Asking Twitter worked great for the Kurumi workaround, so let's do it again!
Gotta attach a screenshot of an earlier draft of this blog post though,
since this stuff is impossible to explain in tweets…
…and it went
through the roof, becoming the most successful ReC98 tweet so far?!
Apparently, y'all really like to just look at descriptions of overly complex
bugs that I'd consider way beyond the typical attention span that can be
expected from Twitter. Unfortunately, all those tweet impressions didn't
quite translate into poll turnout. The results
were pretty evenly split between 1) and 2), with option 1) just coming out
slightly ahead at 49.1%, compared to 41.5% of option 2).
(And yes, I only noticed after creating the poll that warping to both the
green and yellow points made more sense than warping to just one of the two.
Let's hope that this additional variant wouldn't have shifted the results
too much. Both warp options only got 9.4% of the vote after all, and no one
else came up with the idea either. In the end,
you can always merge together your preferred combination of workarounds from
the Git branches linked below.)
So here you go: The new definitive version of TH04, containing not only the
community-chosen Kurumi and Stage 4 Marisa workaround variant, but also the
📝 No-EMS bugfix from last year.
Edit (2022-05-31): This package is outdated, 📝 the current version is here!2022-04-18-community-choice-fixes.zip
Oh, and let's also add spaztron64's TH03 GDC clock fix
from 2019 because why not. This binary was built from the community_choice_fixes
branch, and you can find the code for all the individual workarounds on
these branches:
Again, because it can't be stated often enough: These fixes are
fanfiction. The gameplay community should be aware of
this, and might decide to handle these cases differently.

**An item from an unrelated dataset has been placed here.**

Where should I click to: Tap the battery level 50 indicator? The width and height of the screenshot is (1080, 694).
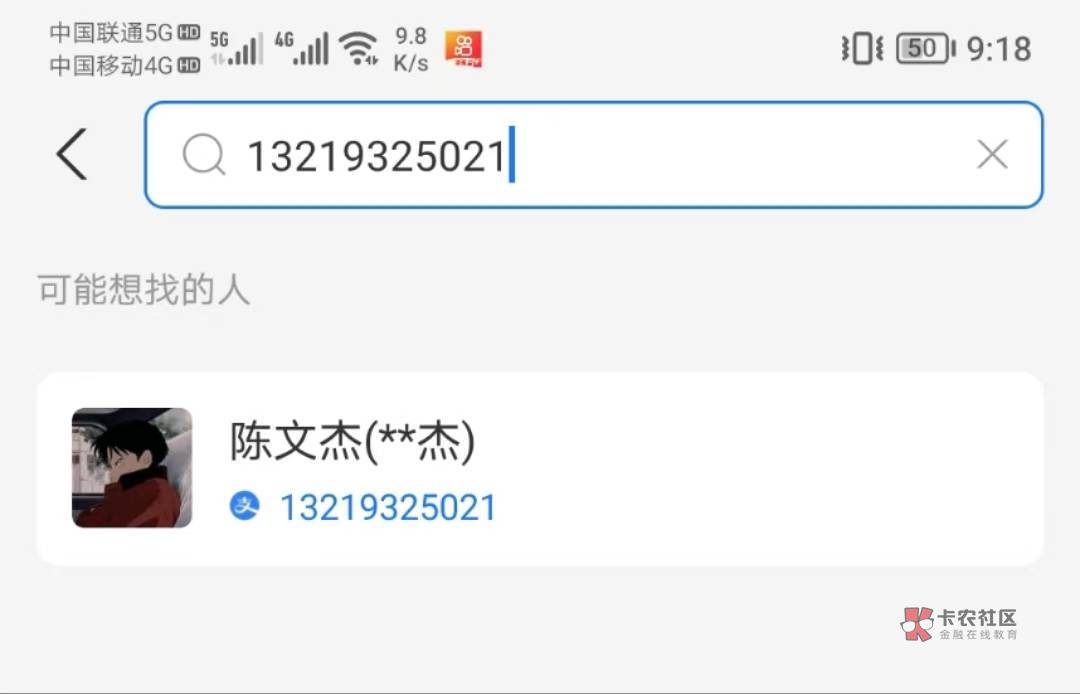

With all of that taking way more time to evaluate and document, this
research really had to become part of a proper push, instead of just being
covered in the quick non-push blog post I initially intended. With ½ of a
push left at the end, TH05's Stage 1-5 boss background rendering functions
fit in perfectly there. If you wonder how these static backdrop images even
need any boss-specific code to begin with, you're right – it's basically the
same function copy-pasted 4 times, differing only in the backdrop image
coordinates and some other inconsequential details.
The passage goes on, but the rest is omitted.